NEW YORK - Pakistan's digital-rights advocate, Nighat Dad, has been named in the TIME magazine's list of next generation leaders, for helping Pakistani women fight online harassment.
Time’s next generation leaders programme aims to identify young innovative leaders who are leading by example and inspiring others to follow.
Dad, a 34-year-old lawyer, set up the Digital Rights Foundation (DRF), a non-profit organisation in 2012 to educate Pakistanis about their digital rights and how to respond to online harassment. It also campaigns against legislation that gives the government broad powers of surveillance online, and the dissemination of personal information collected by telecom firms regarding customers’ lives and habits to foreign and domestic state agencies and businesses.
“We tell Internet users how to adjust their privacy settings, to make sure they have secure connections, change their passwords regularly and not to share unnecessary information,” she was quoted as saying in a write-up introducing her. “And women should come seek help if they are targeted and not feel ashamed.”
The problem of online harassment is global, and across the world, young women are most at risk.
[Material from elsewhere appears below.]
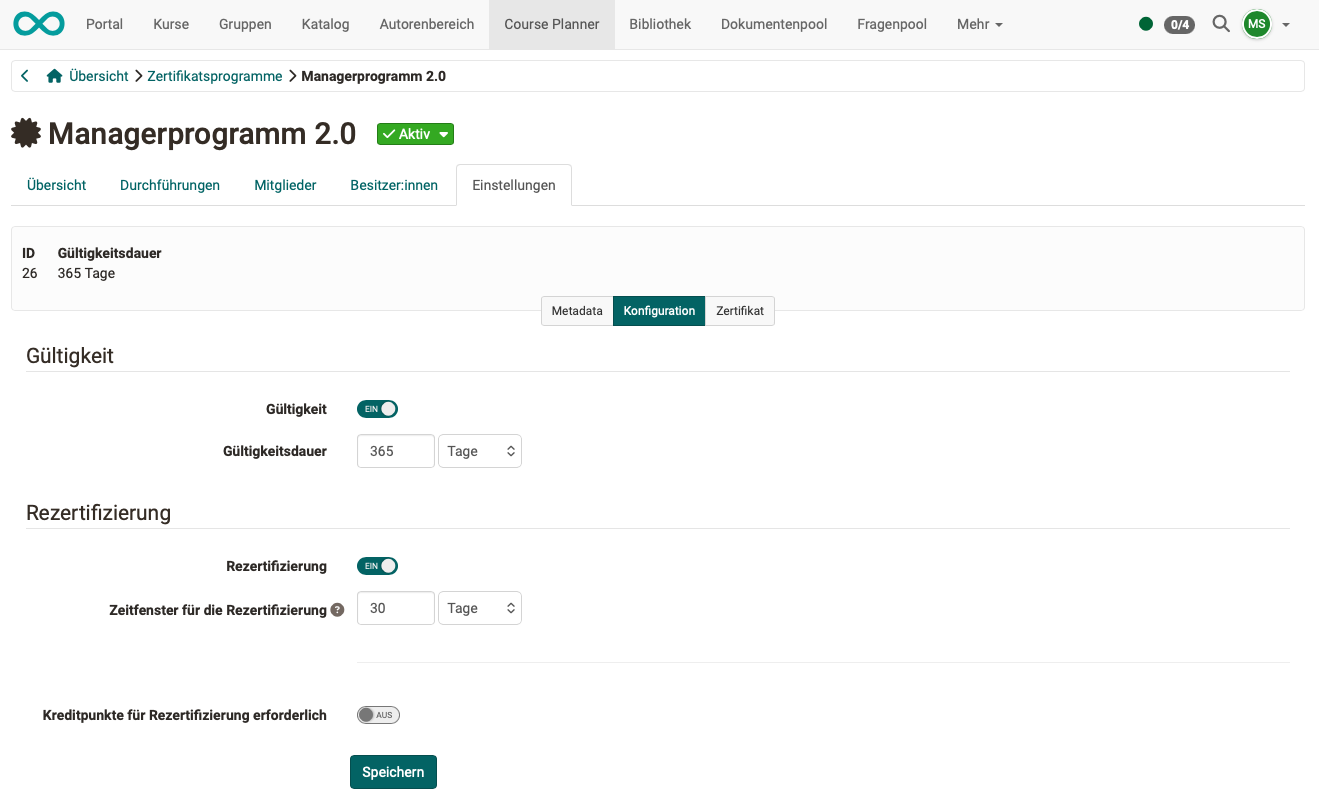Disable the Gültigkeit toggle
Viewport: 1319px width, 812px height.
(377, 408)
A 2014 Pew survey found that 65 percent of Internet users aged 18 to 29 had been the target of online harassment, with young women suffering disproportionately high levels of online violence.
Twenty-six percent of women aged 18 to 24 reported being stalked online and 25 percent had suffered online sexual harassment. According to Pakistan’s Federal Investigation Agency, hundreds of cases of online sexual harassment are investigated each year, but many more likely go unreported.
While Dad has been campaigning for a comprehensive Cybercrime Bill in Pakistan for years, in recent times she has been trying to fight off government’s attempts to impose restrictions and surveillance under the garb of a cyber crime law.
Criticising the newly proposed Cyber Crime Bill, a joint statement by the DRF, Human Rights Watch and others said the bill while offering few protections, “writes a blank check for abuse and overreach of blocking powers.”
“Every new law has one or two provisions that are really about regulating Internet space in Pakistan,” Dad said, adding that she tries to explain laws in layman’s language to inform common people what the government is actually trying to do.